SANDBAGS are “completely ineffective” in floods and are only deployed to reassure people that councils are doing something, a businessman has said.

The claim comes from Simon Phelps, 30-year-old founder of Fluvial Innovations, who invented the Floodstop barrier as part of a project for Bournemouth University.

He said: “Sandbags were used during the summer floods of 2007 as they are now. They didn’t work then and they have never been effective at flood prevention. Sandbags are deployed to put people’s minds at rest that councils are doing something, when in truth their expensive, slow to assemble and completely ineffective at dealing with floodwaters.”

He said his Floodstop barrier was “low cost and far more effective than sandbags”.

He added: “The barrier can be rapidly deployed by one person. It doesn’t need to be bolted to the ground and the units are simply connected using slide-in keys.

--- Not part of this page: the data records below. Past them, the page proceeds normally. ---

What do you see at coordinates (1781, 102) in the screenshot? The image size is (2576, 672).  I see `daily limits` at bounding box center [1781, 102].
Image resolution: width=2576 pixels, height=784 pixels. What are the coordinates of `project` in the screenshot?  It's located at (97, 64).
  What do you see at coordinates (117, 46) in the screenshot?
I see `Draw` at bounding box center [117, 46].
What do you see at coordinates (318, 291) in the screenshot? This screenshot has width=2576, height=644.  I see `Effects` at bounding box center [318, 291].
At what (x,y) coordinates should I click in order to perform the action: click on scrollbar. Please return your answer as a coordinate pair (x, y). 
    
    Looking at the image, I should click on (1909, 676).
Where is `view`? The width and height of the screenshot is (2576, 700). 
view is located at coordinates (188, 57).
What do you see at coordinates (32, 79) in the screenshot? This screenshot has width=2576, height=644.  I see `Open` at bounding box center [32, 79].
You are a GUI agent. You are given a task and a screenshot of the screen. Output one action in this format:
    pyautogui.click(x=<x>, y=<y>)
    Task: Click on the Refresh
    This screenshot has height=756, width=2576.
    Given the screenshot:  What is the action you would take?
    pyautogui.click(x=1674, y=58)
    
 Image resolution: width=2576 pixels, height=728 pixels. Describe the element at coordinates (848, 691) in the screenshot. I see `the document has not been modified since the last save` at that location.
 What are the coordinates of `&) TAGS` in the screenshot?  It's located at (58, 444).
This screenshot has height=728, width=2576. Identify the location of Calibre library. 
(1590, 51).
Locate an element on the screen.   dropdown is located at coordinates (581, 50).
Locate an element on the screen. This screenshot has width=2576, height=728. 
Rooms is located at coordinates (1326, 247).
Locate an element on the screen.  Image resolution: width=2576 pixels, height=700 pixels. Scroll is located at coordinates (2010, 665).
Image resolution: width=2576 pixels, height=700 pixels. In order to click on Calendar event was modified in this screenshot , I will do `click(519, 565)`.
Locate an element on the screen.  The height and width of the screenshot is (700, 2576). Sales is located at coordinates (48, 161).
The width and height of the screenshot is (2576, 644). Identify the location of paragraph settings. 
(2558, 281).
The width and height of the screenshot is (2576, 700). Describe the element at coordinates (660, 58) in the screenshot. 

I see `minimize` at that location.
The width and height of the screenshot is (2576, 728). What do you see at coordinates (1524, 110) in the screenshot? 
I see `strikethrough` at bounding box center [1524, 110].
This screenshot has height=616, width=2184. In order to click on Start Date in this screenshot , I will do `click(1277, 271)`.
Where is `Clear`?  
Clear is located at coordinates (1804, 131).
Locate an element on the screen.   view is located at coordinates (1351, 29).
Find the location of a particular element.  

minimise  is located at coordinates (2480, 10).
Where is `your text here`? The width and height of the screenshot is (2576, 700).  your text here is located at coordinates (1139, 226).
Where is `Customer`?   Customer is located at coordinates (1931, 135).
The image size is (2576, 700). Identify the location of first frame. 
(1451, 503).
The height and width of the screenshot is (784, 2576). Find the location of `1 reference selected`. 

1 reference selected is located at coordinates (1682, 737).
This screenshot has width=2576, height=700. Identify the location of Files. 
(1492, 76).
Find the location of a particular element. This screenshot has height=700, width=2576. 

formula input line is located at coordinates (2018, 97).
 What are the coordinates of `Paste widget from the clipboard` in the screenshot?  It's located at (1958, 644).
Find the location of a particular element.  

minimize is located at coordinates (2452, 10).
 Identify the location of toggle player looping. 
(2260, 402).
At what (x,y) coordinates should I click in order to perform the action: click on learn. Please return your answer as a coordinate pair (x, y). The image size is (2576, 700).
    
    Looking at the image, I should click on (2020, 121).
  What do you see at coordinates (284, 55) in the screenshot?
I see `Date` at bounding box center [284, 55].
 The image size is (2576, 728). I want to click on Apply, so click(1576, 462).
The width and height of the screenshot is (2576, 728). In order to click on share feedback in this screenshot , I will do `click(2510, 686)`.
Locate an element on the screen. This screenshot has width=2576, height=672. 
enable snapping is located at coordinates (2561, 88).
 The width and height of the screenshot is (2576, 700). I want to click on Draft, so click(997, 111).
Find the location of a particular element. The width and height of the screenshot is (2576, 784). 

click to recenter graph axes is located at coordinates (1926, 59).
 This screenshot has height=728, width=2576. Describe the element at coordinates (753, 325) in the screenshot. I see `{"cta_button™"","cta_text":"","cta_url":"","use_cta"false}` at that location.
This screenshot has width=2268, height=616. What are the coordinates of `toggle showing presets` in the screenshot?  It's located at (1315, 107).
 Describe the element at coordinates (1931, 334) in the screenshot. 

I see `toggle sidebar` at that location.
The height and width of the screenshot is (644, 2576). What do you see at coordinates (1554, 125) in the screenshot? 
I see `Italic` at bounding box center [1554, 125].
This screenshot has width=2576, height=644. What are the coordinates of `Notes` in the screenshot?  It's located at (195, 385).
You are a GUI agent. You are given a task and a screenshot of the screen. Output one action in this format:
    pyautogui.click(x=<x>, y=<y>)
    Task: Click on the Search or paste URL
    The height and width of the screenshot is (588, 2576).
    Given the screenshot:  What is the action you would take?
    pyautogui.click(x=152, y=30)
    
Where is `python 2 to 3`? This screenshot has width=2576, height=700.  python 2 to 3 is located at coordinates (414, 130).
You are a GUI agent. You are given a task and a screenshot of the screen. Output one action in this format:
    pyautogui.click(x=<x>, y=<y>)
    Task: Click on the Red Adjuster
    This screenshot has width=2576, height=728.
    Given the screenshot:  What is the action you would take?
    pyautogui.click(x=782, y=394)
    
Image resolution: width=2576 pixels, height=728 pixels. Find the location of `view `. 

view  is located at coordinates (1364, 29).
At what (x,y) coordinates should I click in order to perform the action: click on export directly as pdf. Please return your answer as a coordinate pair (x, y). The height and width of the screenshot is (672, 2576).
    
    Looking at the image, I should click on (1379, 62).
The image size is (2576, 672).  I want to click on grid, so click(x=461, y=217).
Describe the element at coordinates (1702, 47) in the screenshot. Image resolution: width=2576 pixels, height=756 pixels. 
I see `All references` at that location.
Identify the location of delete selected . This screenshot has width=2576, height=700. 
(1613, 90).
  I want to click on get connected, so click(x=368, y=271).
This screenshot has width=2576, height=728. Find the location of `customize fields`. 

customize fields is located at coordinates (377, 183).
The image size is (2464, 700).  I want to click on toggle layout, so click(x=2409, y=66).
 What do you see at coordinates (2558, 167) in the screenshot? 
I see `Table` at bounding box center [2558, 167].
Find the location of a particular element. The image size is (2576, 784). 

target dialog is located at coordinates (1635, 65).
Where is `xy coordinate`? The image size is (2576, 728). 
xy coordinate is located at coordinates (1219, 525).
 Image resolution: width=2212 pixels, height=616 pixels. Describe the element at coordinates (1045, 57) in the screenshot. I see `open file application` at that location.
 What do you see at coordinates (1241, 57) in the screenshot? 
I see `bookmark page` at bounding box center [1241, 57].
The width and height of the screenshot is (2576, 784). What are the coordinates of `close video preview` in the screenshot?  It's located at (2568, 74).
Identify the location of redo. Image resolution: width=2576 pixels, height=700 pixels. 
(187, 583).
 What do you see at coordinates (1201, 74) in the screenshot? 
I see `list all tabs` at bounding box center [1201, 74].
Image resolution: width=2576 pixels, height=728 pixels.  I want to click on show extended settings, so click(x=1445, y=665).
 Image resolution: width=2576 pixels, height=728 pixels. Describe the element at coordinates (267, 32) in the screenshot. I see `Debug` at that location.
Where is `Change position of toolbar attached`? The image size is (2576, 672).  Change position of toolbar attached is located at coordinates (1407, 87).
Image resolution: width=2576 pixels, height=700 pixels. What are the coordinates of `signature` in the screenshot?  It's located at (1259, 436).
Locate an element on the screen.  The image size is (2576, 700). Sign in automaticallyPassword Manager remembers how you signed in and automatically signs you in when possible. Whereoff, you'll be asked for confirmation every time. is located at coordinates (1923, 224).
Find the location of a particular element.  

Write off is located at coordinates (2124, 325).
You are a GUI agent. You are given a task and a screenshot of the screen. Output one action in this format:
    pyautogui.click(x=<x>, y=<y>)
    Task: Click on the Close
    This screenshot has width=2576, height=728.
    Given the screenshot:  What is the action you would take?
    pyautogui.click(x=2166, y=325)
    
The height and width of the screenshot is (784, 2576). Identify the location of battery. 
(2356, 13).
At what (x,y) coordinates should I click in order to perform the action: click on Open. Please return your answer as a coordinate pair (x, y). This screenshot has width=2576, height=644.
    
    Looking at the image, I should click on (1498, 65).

The barrier is reusable and it works, unlike sandbags.

“Householders and local authorities are wasting a large amount of money on sandbags that are prone to leakage, slow to assemble and can only be used once.”

The Floodstop barriers fill with the rising floodwater, weighing them down.

“The beauty of this system is that when flood waters eventually recede, the barrier becomes light enough to be taken away by one person,” Mr Phelps added.

Mr Phelps developed the idea after watching a TV programme about the Lewes and Uckfield floods of 2000. It showed that more than 500 properties flooded because sandbagging methods failed.

Mr Phelps has been working alongside Bournemouth University since he graduated in 2005 and his product has been bought by homeowners in the UK and USA.

The Environment Agency, several local authorities and businesses are among his customers.

The Emergency Planning Society voted Floodstop as the most innovative product of 2009 and it won the Best Climate Ready Initiative title in Climate Week 2013.